5. All American and Walker Lead the CW's Return Week (Jan. 18, 21)
After sitting out the entire fall of 2020 due to the pandemic, the CW's regular programming finally returned after the new year, and the network came back with two shows posting the 0.4 demo rating that had become elusive for the netlet: returnee All American (0.39) and newbie Walker (0.37). While Walker remained a solid player by CW standards, the bigger story eventually became All American, posting a second consecutive huge round of growth in season three and staying north of 0.20 all the way till the end of June.
4. The Grammys and Oscars Drop 60%ish (March 14, April 25)
As rough as some of the entertainment programming ratings have gotten in 2021, the biggest negative story in the COVID era remains what has happened to the big awards shows. I will just pick on the two usual staples here, because the Academy Awards (2.12) and Grammy Awards (2.28) were both down roughly 60% year-to-year, but basically nobody was completely safe from this trend. For the ceremonies that have aired a second time in the pandemic, there has been some stabilization, but little to no indication that these shows can get all the way "back on track" the way sports have. We'll see in the coming months if the Grammys and Oscars can defy the trend.
3. Oprah, Harry and Meghan Top the Year in Specials (March 7)
For more than a decade, you could reliably slot in one of the above awards shows as the year's top non-sports event. That title went to either the Oscars (10 times) or the Grammys (2 times) every single year from 2009-2020. But their collapse this year helped pave the way for an enormous-rated CBS event a week before the Grammys to knock them off the pedestal.
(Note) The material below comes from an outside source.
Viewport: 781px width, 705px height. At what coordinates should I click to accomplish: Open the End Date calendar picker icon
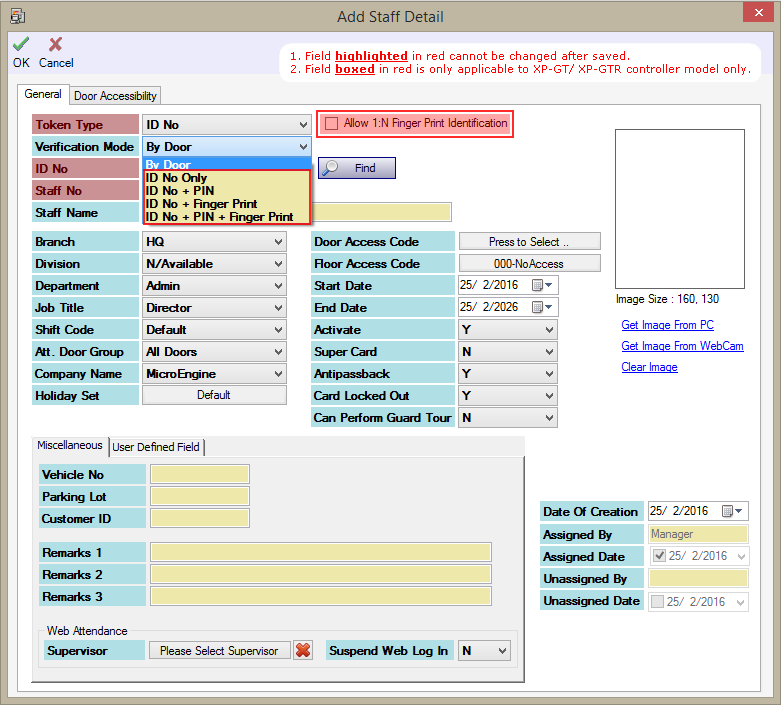pos(539,308)
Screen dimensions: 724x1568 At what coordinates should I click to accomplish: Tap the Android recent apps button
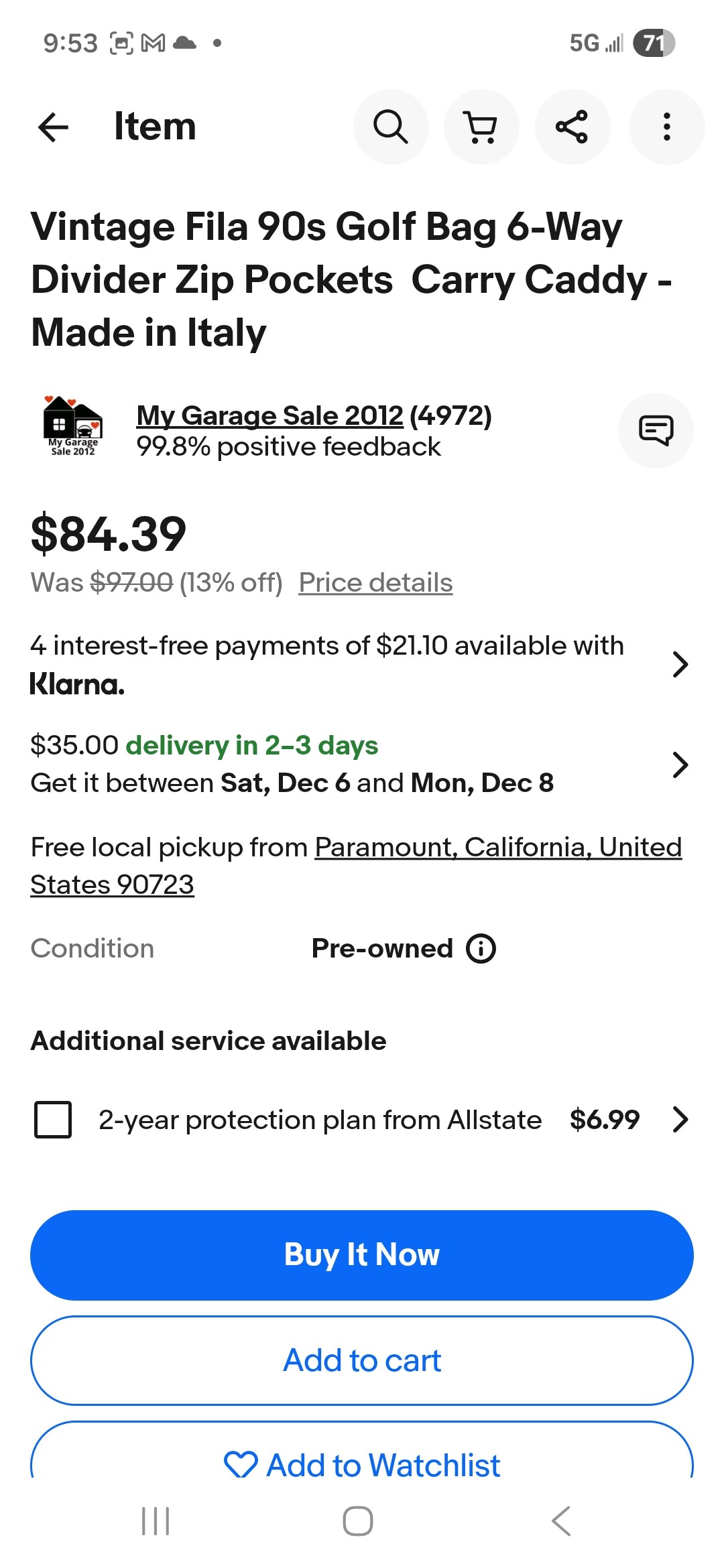[156, 1521]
Oprah Winfrey's interview with Prince Harry and Meghan Markle easily beat both of those shows in A18-49 (2.72), but it was on another level entirely in total viewers (17.813), where its older-skewing audience nearly tied those two shows combined.
2. The Law & Order Franchise Has a Breakout Night (April 1)
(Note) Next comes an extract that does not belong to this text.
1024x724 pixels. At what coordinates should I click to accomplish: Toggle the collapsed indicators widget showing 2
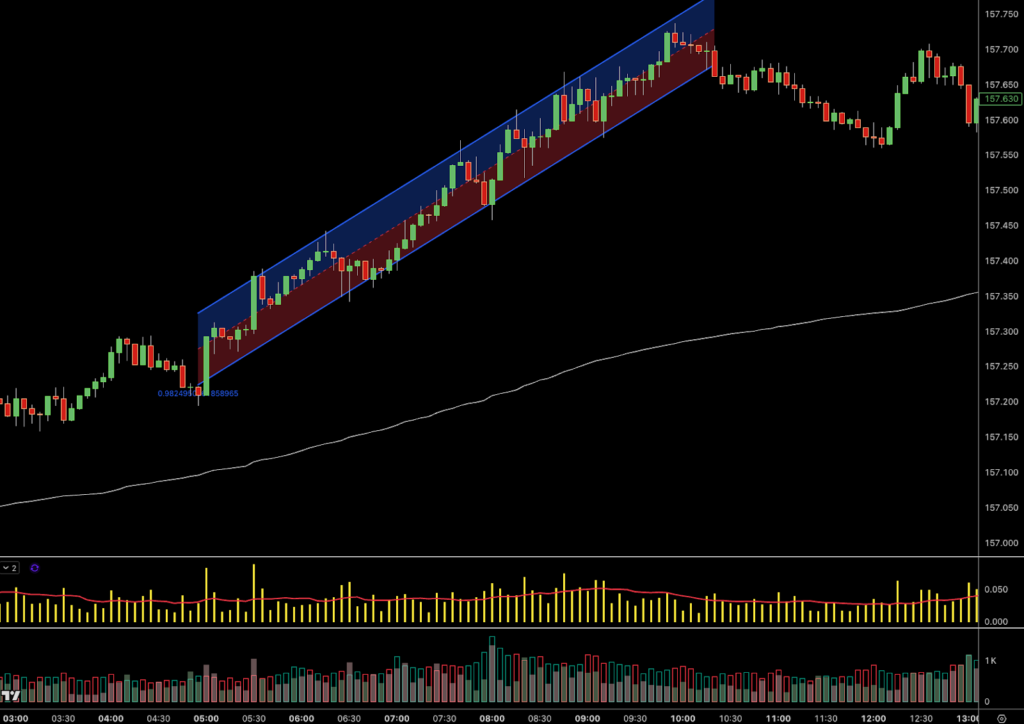10,568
Christopher Meloni returned to the Law & Order universe roughly a decade after his last season as a regular on Law and Order: SVU, in a two-hour event that included an SVU episode and the series premiere of his vehicle Organized Crime. The viewers were ready for his return. SVU's 1.69 demo was more than double the season's previous high, and almost 50% higher than the previous series high in Plus, while Organized Crime (1.56) held onto more than 90% of that demo. At least half of those huge demo audiences departed in the subsequent weeks, but SVU still settled at a much higher level than before and finished with its highest season-long Plus in more than a decade.
1. Yellowstone Towers Over All Broadcast Entertainment (November 7)
For much of the fall, there was a sort of sameness to all the broadcast entertainment ratings, and it felt like nothing could go meaningfully higher than a 1.0. Turns out it took a cable show to shatter that ceiling, as Paramount Network phenomenon Yellowstone (1.62/1.49) became the latest entry in the broadcast-beating tradition of Walking Dead/Game of Thrones. And it was no one-time thing, as it hung at 1.3-1.4 going forward, a level that no series other than football lead-outs has achieved even once this season. It's still a ways from the Walking Dead/GoT heights in Plus, but it ended the season on another new high (1.76), so it may not be finished.